The leftmost data frame in the diagram shows an organization by rows. Each row is an object of named values where the name corresponds to the column name of the data frame. Rows would then be collected in an array. This structure coincides with that of the original file. In the following code, we display the file contents:
{"Header": [
{"status": "Success",
"request_time": "2022-12-29T01:48:30-05:00",
"url": "https://aqs.epa.gov/data/api/dailyData/...",
"rows": 4
}
],
"Data": [
{"site": "0014", "date": "02-27", "aqi": 30},
{"site": "0014", "date": "02-24", "aqi": 17},
{"site": "0014", "date": "02-21", "aqi": 60},
{"site": "0014", "date": "01-15", "aqi": null}
]
}
We see that the file consists of one object with two elements, named Header
and Data
. The Data
element is an array with an element for each row in the data frame, and as described earlier each element is an object. Let’s load the file into a dictionary and check its contents (see Chapter 8 for more on finding a pathname to a file and printing its contents):
from pathlib import Path
import os
epa_file_path = Path('data/js_ex/epa_row.json')
data_row = json.loads(epa_file_path.read_text())
data_row
{'Header': [{'status': 'Success',
'request_time': '2022-12-29T01:48:30-05:00',
'url': 'https://aqs.epa.gov/data/api/dailyData/...',
'rows': 4}],
'Data': [{'site': '0014', 'date': '02-27', 'aqi': 30},
{'site': '0014', 'date': '02-24', 'aqi': 17},
{'site': '0014', 'date': '02-21', 'aqi': 60},
{'site': '0014', 'date': '01-15', 'aqi': None}]}
We can quickly convert the array of objects into a data frame with the following call:
pd.DataFrame(data_row["Data"])
site | date | aqi | |
---|---|---|---|
0 | 0014 | 02-27 | 30.0 |
1 | 0014 | 02-24 | 17.0 |
2 | 0014 | 02-21 | 60.0 |
3 | 0014 | 01-15 | NaN |
The middle diagram in Figure 14.2 takes a column approach to organizing the data.

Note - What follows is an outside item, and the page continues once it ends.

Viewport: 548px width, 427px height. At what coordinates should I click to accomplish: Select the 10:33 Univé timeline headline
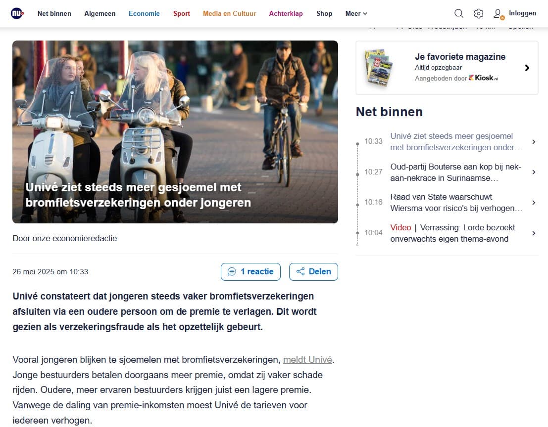(455, 141)

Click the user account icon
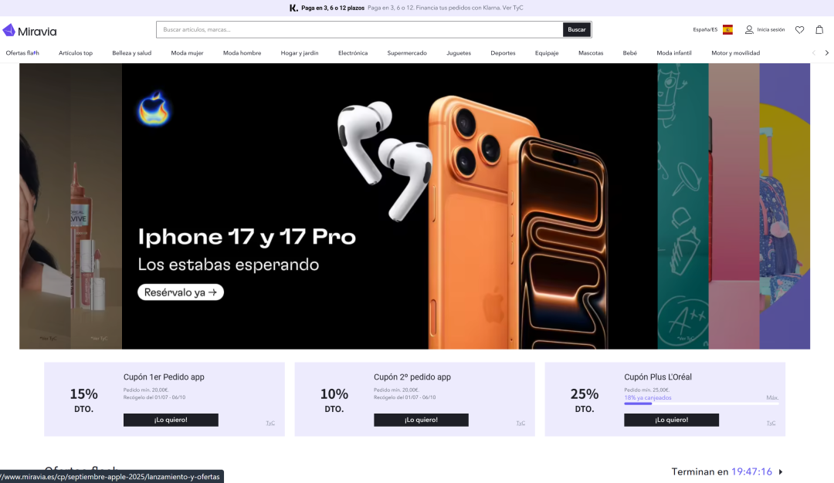pos(749,30)
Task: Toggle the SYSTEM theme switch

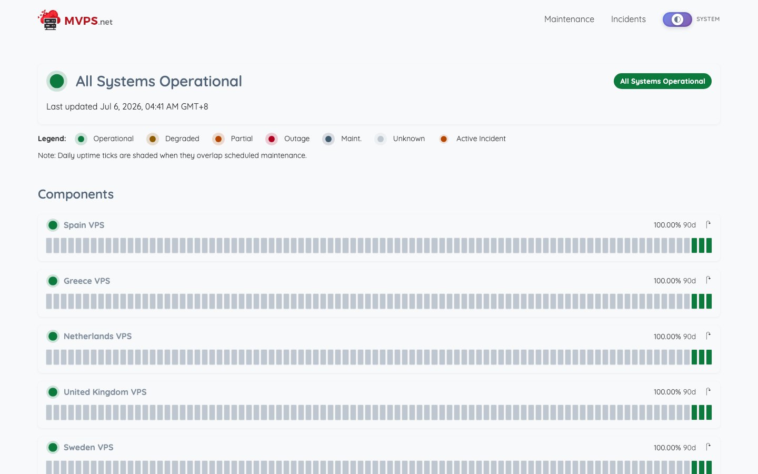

Here the columns are provided as arrays and collected into an object with names that match the column names. The following file demonstrates the concept:
epa_col_path = Path('data/js_ex/epa_col.json')
print(epa_col_path.read_text())
{"site":[ "0014", "0014", "0014", "0014"],
"date":["02-27", "02-24", "02-21", "01-15"],
"aqi":[30,17,60,null]}
Since pd.read_json()
expects this format, we can read the file into a
dataframe directly without needing to first load it into a dictionary:
pd.read_json(epa_col_path)
site | date | aqi | |
---|---|---|---|
0 | 14 | 02-27 | 30.0 |
1 | 14 | 02-24 | 17.0 |
2 | 14 | 02-21 | 60.0 |
3 | 14 | 01-15 | NaN |
Lastly, we organize the data into a structure that resembles a matrix (the diagram on the right in the figure) and separately provide the column names for the features. The data matrix is organized as an array of arrays:
epa_mat_path = Path('data/js_ex/epa_val.json')
data_mat = json.loads(epa_mat_path.read_text())
data_mat
{'vars': ['site', 'date', 'aqi'],
'data': [['0014', '02-27', 30],
['0014', '02-24', 17],
['0014', '02-21', 60],
['0014', '01-15', None]]}
We can provide vars
and data
to create the data frame:
pd.DataFrame(data_mat["data"], columns=data_mat["vars"])
site | date | aqi | |
---|---|---|---|
0 | 0014 | 02-27 | 30.0 |
1 | 0014 | 02-24 | 17.0 |
2 | 0014 | 02-21 | 60.0 |
3 | 0014 | 01-15 | NaN |
We’ve included these examples to show the versatility of JSON. The main takeaway is that JSON files can arrange data in different ways, so we typically need to examine the file before we can read the data into a data frame successfully. JSON files are very common for data stored on the web: the examples in this section were files downloaded from the PurpleAir and Kiva websites. Although we downloaded the data manually in this section, we often want to download many datafiles at a time, or we want a reliable and reproducible record of the download. In the next section, we introduce HTTP, a protocol that will let us write programs to download data from the web automatically.